[Start of Attachment]
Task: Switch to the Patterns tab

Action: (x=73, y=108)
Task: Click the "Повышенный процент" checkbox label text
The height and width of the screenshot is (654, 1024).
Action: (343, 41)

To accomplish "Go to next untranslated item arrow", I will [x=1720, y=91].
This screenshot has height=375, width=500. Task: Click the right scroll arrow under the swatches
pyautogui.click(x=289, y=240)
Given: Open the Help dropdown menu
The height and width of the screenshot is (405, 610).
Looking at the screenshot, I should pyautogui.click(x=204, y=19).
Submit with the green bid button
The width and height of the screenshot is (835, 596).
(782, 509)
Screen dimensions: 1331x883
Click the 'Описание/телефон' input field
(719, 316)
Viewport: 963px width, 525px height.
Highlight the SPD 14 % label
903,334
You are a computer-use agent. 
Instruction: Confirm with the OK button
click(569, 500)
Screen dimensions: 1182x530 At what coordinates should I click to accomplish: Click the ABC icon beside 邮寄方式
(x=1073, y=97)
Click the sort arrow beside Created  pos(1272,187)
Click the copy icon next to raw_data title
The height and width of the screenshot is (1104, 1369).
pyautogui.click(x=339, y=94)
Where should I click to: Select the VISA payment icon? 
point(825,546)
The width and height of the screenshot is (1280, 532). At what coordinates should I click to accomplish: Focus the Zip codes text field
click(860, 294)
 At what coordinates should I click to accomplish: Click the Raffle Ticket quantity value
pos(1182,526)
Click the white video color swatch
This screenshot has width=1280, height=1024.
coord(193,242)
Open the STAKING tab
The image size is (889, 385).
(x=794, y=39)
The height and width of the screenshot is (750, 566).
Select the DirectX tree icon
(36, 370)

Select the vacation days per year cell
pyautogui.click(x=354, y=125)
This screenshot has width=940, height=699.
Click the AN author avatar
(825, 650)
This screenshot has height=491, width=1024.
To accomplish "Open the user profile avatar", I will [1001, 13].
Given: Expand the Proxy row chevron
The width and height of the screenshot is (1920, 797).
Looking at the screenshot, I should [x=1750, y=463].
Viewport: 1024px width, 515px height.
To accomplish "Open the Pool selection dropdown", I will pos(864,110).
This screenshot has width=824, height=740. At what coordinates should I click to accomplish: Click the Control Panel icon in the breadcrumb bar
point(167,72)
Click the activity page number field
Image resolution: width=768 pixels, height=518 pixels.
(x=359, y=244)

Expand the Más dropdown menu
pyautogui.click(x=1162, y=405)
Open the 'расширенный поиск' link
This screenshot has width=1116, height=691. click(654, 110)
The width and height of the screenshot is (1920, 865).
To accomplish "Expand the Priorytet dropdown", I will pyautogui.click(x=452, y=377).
[End of Attachment]
When the word "Viewport" appears in a line of the listing, copy that line.

Solution to the exercise
Viewport: 963px width, 525px height.
Viewport: 1024px width, 515px height.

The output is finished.